The idea of this solution is to use a custom queue data structure that will be used to rotate the array. The original array is put into the queue, the rotation function is calculated and then the last element from the queue is taken from the tail and put in the front of the queue. Then the rotation function is calculated again. This algorithm repeats n times.
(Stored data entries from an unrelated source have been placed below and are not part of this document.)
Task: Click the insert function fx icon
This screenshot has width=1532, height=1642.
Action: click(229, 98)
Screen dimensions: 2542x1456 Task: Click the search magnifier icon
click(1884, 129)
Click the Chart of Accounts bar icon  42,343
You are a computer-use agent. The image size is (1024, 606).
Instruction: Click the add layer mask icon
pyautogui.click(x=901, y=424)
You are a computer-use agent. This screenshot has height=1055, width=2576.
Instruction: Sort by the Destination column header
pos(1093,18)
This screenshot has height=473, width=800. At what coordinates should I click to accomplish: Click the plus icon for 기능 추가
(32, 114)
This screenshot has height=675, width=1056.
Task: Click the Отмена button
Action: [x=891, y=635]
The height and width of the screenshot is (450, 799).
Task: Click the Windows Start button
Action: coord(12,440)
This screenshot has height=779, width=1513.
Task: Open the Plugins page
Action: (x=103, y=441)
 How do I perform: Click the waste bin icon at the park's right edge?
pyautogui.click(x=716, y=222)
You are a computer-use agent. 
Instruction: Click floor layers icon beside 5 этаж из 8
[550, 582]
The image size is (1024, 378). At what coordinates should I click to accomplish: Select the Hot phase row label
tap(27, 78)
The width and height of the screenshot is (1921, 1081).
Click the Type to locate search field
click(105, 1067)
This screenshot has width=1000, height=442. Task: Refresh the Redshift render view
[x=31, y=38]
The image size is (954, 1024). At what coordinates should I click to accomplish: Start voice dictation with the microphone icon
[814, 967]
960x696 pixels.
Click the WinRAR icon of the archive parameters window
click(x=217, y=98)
The code is as follows:

```
class Solution {
private static class Queue {
public static class Node {
int val;
Node below;
public Node(int val, Node below) {
this.val = val;
this.below = below;
}
}
Node head;
Node tail;
int size = 0;
public Queue(int[] A) {
for(int x : A) {
add(x);
}
}
public void add(int val) {
Node n = new Node(val, tail);
if (head == null && tail == null) {
head = n;
tail = head;
} else {
tail = n;
}
size++;
}
public Node pop() {
Node n = tail;
tail = tail.below;
n.below = null;
size--;
return n;
}
public void pushHead(Node n) {
head.below = n;
head = head.below;
size++;
}
public void rotate() {
pushHead(pop());
}
public int getRotation() {
Node n = tail;
int sum = 0;
for (int i = size - 1; i >= 0; i--) {
sum += i * n.val;
n = n.below;
}
return sum;
}
}
public static int maxRotateFunction(int[] A) {
if (A.length == 0 || A == null) {
return 0;
}
Queue q = new Queue(A);
int max = Integer.MIN_VALUE;
for (int i = 0; i < A.length; i++) {
int curr = q.getRotation();
if (max < curr) {
max = curr;
}
q.rotate();
}
return max;
}
}
```

Every node in the queue has a link to the one before it. When we want to calculate the rotation function we start from the tail is we only have a link to the element before, not after. In this case it is handy to keep track of the size of the queue.